Ashleigh Whitfield (born 15 March 1980) is a British continuity announcer for BBC One and BBC Two, employed by BBC and based at Media City in Manchester and Broadcast Centre in White City, London.

Whitfield was born in Newcastle upon Tyne and after completing a degree in Media & Cultural Studies at the University of Sunderland, won a competition to become a traffic and travel presenter at Century Radio (now Real Radio, Gateshead) in 2001.

After a brief stint at Trafficlink, Birmingham, Whitfield became the weekend overnight presenter at Metro Radio and then the afternoon drive presenter on Magic 1152 in 2002. She went on to broadcast on the Magic Network across the north before making a move to the Breakfast Show at 103.4 Sun FM in 2004, where she co-hosted for two years along with Simon Grundy.

In 2006, Whitfield became the lunchtime presenter at 103.4 Sun FM and also presented a weekend show at TFM Radio. Other voiceover works included Cineworld Sunderland, Instore Radio Productions (Dalton Park, Furniture to Go and Wynsors World of Shoes) and recording the University of Sunderland podcasts for their website.

In January 2009, Whitfield moved to London to become a continuity announcer for BBC One and BBC Two. She was also heard on BBC Three, BBC HD. Whitfield was one of the last voices to be heard on BBC Three, along with fellow colleagues Emily Chiswell and Duncan Newmarch.

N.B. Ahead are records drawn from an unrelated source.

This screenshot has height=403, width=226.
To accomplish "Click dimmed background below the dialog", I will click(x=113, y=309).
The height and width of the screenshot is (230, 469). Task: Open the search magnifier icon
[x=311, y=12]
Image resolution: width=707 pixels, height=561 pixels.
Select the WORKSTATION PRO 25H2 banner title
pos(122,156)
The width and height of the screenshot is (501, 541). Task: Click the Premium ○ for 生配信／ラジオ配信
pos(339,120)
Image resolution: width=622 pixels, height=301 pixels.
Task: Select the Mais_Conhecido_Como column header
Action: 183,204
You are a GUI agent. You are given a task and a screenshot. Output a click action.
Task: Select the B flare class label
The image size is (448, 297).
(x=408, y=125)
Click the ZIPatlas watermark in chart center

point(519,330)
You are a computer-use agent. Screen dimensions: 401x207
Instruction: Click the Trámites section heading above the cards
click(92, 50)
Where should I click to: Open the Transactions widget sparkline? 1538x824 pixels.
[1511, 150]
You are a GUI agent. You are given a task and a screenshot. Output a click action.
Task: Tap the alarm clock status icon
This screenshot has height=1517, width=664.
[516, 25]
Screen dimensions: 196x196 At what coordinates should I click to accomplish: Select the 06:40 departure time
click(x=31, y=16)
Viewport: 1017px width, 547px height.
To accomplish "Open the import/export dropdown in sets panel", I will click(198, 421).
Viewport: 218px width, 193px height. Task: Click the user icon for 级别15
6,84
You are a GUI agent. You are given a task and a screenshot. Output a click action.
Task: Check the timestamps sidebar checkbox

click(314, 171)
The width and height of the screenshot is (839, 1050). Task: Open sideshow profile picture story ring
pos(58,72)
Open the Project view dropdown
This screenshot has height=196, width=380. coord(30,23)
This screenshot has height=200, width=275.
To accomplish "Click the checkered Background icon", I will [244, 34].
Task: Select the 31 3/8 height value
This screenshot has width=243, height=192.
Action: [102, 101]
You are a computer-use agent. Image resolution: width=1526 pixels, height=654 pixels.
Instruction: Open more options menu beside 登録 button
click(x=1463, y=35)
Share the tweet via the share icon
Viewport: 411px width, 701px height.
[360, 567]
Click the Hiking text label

In October 2012, Whitfield began presenting her own weekday programme at My Social Radio.

In September 2013, Whitfield returned to 103.4 Sun FM to present the weekend evening shows. She also presents the showbiz segments during the station's breakfast show and throughout the day.

She is also an ambassador for the British Tinnutis Association.

After a brief stint on Heat Radio and covering holidays on Sun FM until 2016, Whitfield is currently one of the BBC's main channel voices on BBC One and BBC Two, and continues to carry out voice over work for Maple Street Voices and London Voiceover.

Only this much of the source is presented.